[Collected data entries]
***

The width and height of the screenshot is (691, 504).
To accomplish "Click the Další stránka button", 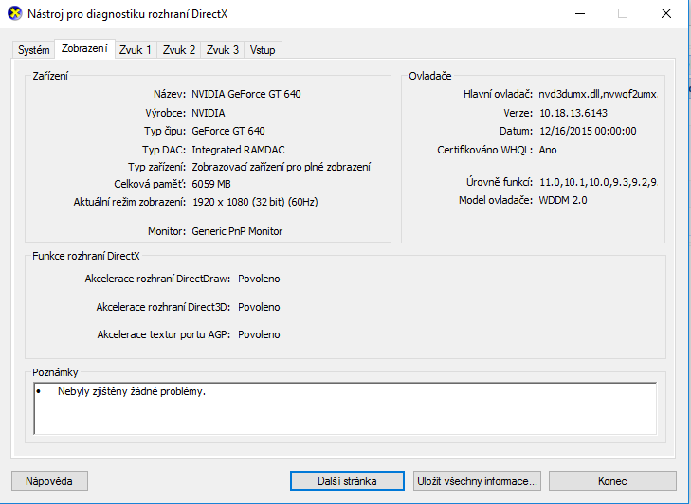I will (347, 481).
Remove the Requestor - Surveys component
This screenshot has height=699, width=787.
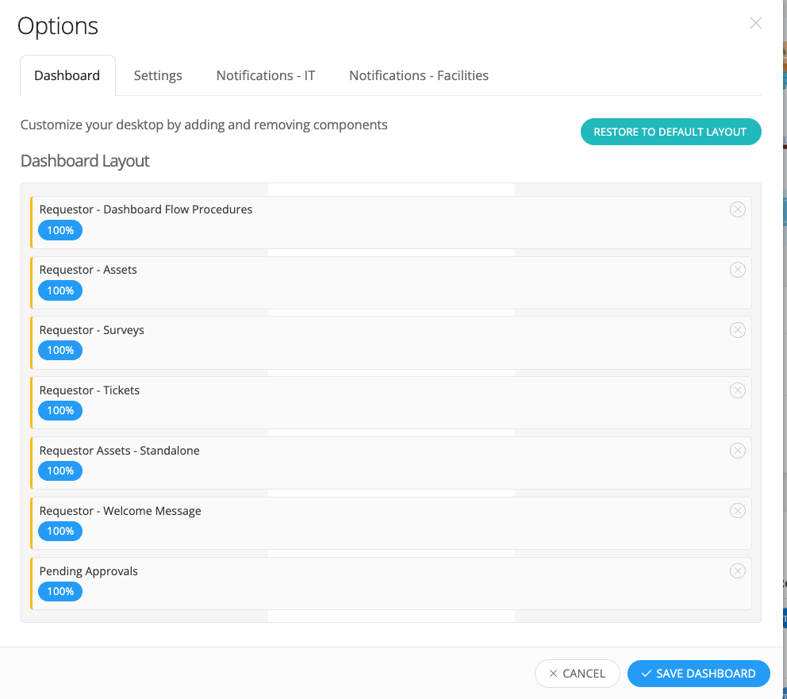tap(737, 330)
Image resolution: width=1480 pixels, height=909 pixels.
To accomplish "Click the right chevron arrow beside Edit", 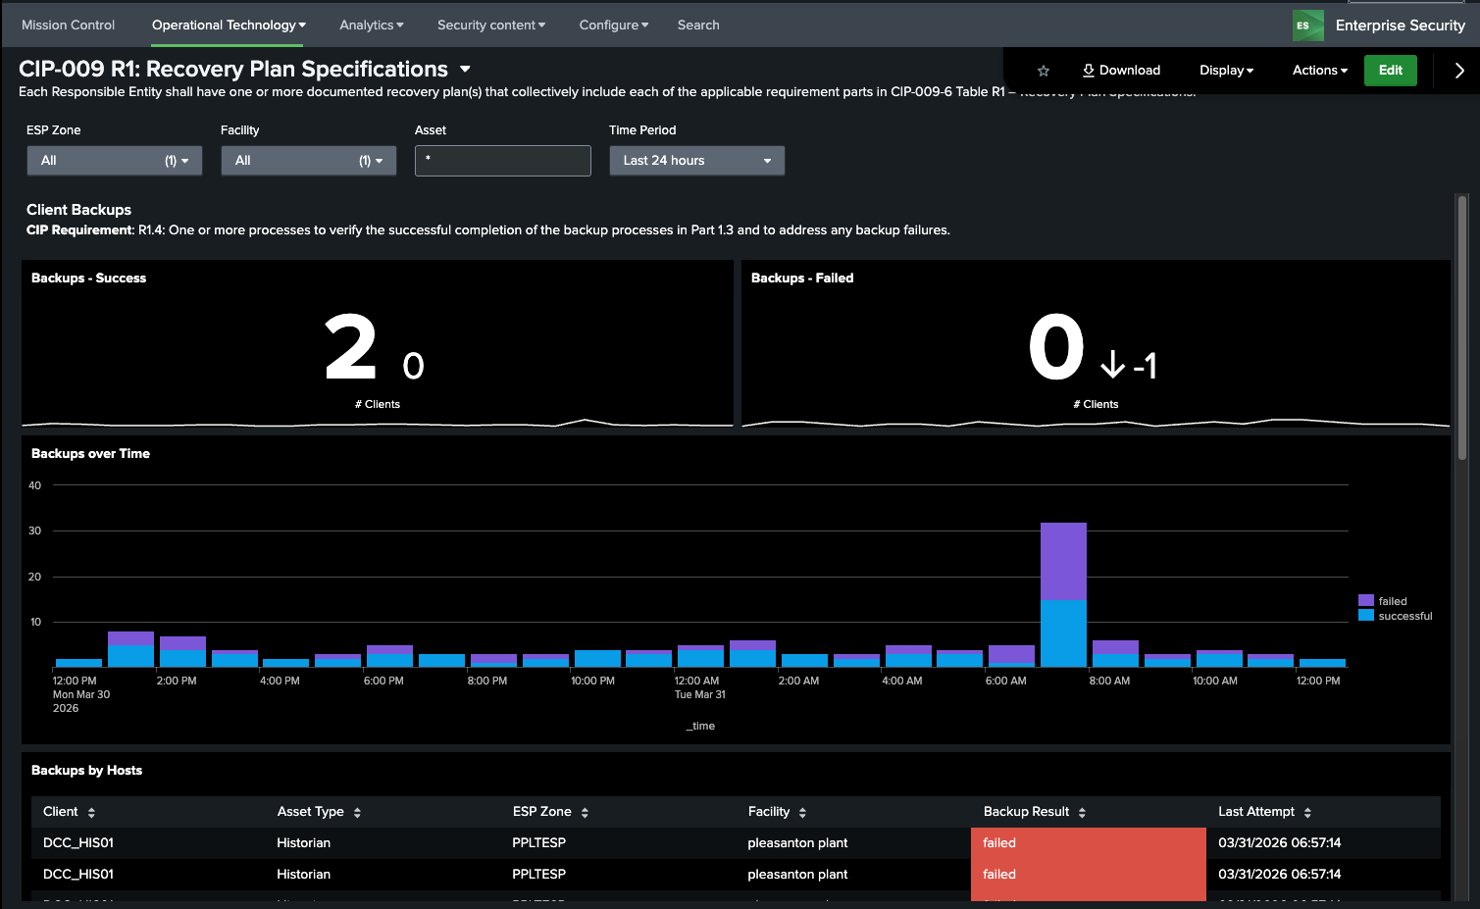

***

▸ Problem requirements
Write out exactly, and only, the lines running from the line with "Image resolution: width=1480" to the last line above, both included, with all pictures omitted.

▸ Result of this exercise
Image resolution: width=1480 pixels, height=909 pixels.
To accomplish "Click the right chevron arrow beside Edit", 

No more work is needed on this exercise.